(Collected data)
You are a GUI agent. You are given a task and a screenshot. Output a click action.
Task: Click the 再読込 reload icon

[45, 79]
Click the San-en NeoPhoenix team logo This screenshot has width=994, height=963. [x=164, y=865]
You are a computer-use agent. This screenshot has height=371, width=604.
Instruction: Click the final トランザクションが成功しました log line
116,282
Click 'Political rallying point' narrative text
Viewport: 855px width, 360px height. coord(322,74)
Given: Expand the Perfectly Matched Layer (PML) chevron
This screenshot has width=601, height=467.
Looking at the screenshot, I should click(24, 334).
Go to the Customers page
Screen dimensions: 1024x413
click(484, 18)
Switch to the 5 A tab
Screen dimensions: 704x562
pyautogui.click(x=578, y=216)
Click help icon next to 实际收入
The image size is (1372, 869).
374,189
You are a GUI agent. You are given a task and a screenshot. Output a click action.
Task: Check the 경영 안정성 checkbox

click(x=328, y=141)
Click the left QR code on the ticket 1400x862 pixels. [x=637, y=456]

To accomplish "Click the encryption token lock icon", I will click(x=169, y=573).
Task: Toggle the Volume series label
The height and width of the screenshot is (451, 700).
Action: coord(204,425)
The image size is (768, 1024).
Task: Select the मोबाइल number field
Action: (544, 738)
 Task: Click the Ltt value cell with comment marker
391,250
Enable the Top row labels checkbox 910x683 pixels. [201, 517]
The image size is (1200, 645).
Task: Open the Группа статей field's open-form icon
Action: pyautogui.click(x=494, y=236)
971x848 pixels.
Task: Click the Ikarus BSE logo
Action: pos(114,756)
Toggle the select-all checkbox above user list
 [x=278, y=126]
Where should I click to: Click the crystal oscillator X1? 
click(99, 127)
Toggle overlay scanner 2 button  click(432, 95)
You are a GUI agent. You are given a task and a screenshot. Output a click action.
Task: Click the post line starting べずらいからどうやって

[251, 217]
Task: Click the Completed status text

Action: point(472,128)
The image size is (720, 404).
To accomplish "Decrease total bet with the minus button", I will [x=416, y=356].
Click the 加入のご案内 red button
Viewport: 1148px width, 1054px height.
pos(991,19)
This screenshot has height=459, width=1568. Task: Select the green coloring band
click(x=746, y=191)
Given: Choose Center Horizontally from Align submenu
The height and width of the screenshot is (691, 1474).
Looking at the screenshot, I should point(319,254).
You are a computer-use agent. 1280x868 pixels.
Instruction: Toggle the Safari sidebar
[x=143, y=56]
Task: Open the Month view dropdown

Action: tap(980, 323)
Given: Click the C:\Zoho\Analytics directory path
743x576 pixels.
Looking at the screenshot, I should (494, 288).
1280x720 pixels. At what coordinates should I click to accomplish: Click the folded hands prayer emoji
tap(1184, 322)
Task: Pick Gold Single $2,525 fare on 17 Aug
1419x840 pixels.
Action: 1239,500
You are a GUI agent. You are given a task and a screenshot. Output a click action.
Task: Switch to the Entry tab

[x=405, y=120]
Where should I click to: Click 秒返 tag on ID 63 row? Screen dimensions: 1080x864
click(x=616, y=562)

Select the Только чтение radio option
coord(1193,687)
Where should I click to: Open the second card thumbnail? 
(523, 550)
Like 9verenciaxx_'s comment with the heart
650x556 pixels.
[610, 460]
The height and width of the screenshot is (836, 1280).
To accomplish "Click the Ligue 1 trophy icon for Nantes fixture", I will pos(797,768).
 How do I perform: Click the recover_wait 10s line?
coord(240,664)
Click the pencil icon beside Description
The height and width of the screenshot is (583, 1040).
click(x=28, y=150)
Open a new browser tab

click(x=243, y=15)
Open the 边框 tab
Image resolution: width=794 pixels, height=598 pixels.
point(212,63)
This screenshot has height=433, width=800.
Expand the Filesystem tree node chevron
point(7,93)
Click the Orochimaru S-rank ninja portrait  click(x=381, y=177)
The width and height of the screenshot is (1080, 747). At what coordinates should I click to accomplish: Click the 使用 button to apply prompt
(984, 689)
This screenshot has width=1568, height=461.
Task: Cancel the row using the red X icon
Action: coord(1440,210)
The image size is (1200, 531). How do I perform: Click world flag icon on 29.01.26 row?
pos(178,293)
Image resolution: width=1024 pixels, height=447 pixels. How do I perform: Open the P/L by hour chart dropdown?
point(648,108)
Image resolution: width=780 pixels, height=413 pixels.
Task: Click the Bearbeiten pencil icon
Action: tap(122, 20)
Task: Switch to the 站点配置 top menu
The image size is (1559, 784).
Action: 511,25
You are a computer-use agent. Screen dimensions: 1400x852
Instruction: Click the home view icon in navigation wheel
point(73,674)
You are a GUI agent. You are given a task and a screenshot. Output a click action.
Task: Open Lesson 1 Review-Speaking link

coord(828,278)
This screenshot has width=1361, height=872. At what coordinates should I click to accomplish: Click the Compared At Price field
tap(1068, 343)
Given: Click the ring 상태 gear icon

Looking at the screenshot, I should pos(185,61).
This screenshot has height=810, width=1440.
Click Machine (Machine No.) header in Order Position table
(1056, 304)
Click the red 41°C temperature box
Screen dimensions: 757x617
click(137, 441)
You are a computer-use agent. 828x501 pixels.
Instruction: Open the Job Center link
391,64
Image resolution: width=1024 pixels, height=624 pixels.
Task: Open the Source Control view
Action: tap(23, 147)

# TASK BRIEF
Restate each record exactly as written.

# WRITTEN RESPONSE
You are a GUI agent. You are given a task and a screenshot. Output a click action.
Task: Click the 再読込 reload icon

[45, 79]
Click the San-en NeoPhoenix team logo This screenshot has width=994, height=963. [x=164, y=865]
You are a computer-use agent. This screenshot has height=371, width=604.
Instruction: Click the final トランザクションが成功しました log line
116,282
Click 'Political rallying point' narrative text
Viewport: 855px width, 360px height. coord(322,74)
Given: Expand the Perfectly Matched Layer (PML) chevron
This screenshot has width=601, height=467.
Looking at the screenshot, I should click(24, 334).
Go to the Customers page
Screen dimensions: 1024x413
click(484, 18)
Switch to the 5 A tab
Screen dimensions: 704x562
pyautogui.click(x=578, y=216)
Click help icon next to 实际收入
The image size is (1372, 869).
374,189
You are a GUI agent. You are given a task and a screenshot. Output a click action.
Task: Check the 경영 안정성 checkbox

click(x=328, y=141)
Click the left QR code on the ticket 1400x862 pixels. [x=637, y=456]

To accomplish "Click the encryption token lock icon", I will click(x=169, y=573).
Task: Toggle the Volume series label
The height and width of the screenshot is (451, 700).
Action: coord(204,425)
The image size is (768, 1024).
Task: Select the मोबाइल number field
Action: (544, 738)
 Task: Click the Ltt value cell with comment marker
391,250
Enable the Top row labels checkbox 910x683 pixels. [201, 517]
The image size is (1200, 645).
Task: Open the Группа статей field's open-form icon
Action: pyautogui.click(x=494, y=236)
971x848 pixels.
Task: Click the Ikarus BSE logo
Action: pos(114,756)
Toggle the select-all checkbox above user list
 [x=278, y=126]
Where should I click to: Click the crystal oscillator X1? 
click(99, 127)
Toggle overlay scanner 2 button  click(432, 95)
You are a GUI agent. You are given a task and a screenshot. Output a click action.
Task: Click the post line starting べずらいからどうやって

[251, 217]
Task: Click the Completed status text

Action: point(472,128)
The image size is (720, 404).
To accomplish "Decrease total bet with the minus button", I will [x=416, y=356].
Click the 加入のご案内 red button
Viewport: 1148px width, 1054px height.
pos(991,19)
This screenshot has height=459, width=1568. Task: Select the green coloring band
click(x=746, y=191)
Given: Choose Center Horizontally from Align submenu
The height and width of the screenshot is (691, 1474).
Looking at the screenshot, I should point(319,254).
You are a computer-use agent. 1280x868 pixels.
Instruction: Toggle the Safari sidebar
[x=143, y=56]
Task: Open the Month view dropdown

Action: tap(980, 323)
Given: Click the C:\Zoho\Analytics directory path
743x576 pixels.
Looking at the screenshot, I should (494, 288).
1280x720 pixels. At what coordinates should I click to accomplish: Click the folded hands prayer emoji
tap(1184, 322)
Task: Pick Gold Single $2,525 fare on 17 Aug
1419x840 pixels.
Action: 1239,500
You are a GUI agent. You are given a task and a screenshot. Output a click action.
Task: Switch to the Entry tab

[x=405, y=120]
Where should I click to: Click 秒返 tag on ID 63 row? Screen dimensions: 1080x864
click(x=616, y=562)

Select the Только чтение radio option
coord(1193,687)
Where should I click to: Open the second card thumbnail? 
(523, 550)
Like 9verenciaxx_'s comment with the heart
650x556 pixels.
[610, 460]
The height and width of the screenshot is (836, 1280).
To accomplish "Click the Ligue 1 trophy icon for Nantes fixture", I will pos(797,768).
 How do I perform: Click the recover_wait 10s line?
coord(240,664)
Click the pencil icon beside Description
The height and width of the screenshot is (583, 1040).
click(x=28, y=150)
Open a new browser tab

click(x=243, y=15)
Open the 边框 tab
Image resolution: width=794 pixels, height=598 pixels.
point(212,63)
This screenshot has height=433, width=800.
Expand the Filesystem tree node chevron
point(7,93)
Click the Orochimaru S-rank ninja portrait  click(x=381, y=177)
The width and height of the screenshot is (1080, 747). At what coordinates should I click to accomplish: Click the 使用 button to apply prompt
(984, 689)
This screenshot has width=1568, height=461.
Task: Cancel the row using the red X icon
Action: coord(1440,210)
The image size is (1200, 531). How do I perform: Click world flag icon on 29.01.26 row?
pos(178,293)
Image resolution: width=1024 pixels, height=447 pixels. How do I perform: Open the P/L by hour chart dropdown?
point(648,108)
Image resolution: width=780 pixels, height=413 pixels.
Task: Click the Bearbeiten pencil icon
Action: tap(122, 20)
Task: Switch to the 站点配置 top menu
The image size is (1559, 784).
Action: 511,25
You are a computer-use agent. Screen dimensions: 1400x852
Instruction: Click the home view icon in navigation wheel
point(73,674)
You are a GUI agent. You are given a task and a screenshot. Output a click action.
Task: Open Lesson 1 Review-Speaking link

coord(828,278)
This screenshot has width=1361, height=872. At what coordinates should I click to accomplish: Click the Compared At Price field
tap(1068, 343)
Given: Click the ring 상태 gear icon

Looking at the screenshot, I should pos(185,61).
This screenshot has height=810, width=1440.
Click Machine (Machine No.) header in Order Position table
(1056, 304)
Click the red 41°C temperature box
Screen dimensions: 757x617
click(137, 441)
You are a computer-use agent. 828x501 pixels.
Instruction: Open the Job Center link
391,64
Image resolution: width=1024 pixels, height=624 pixels.
Task: Open the Source Control view
Action: tap(23, 147)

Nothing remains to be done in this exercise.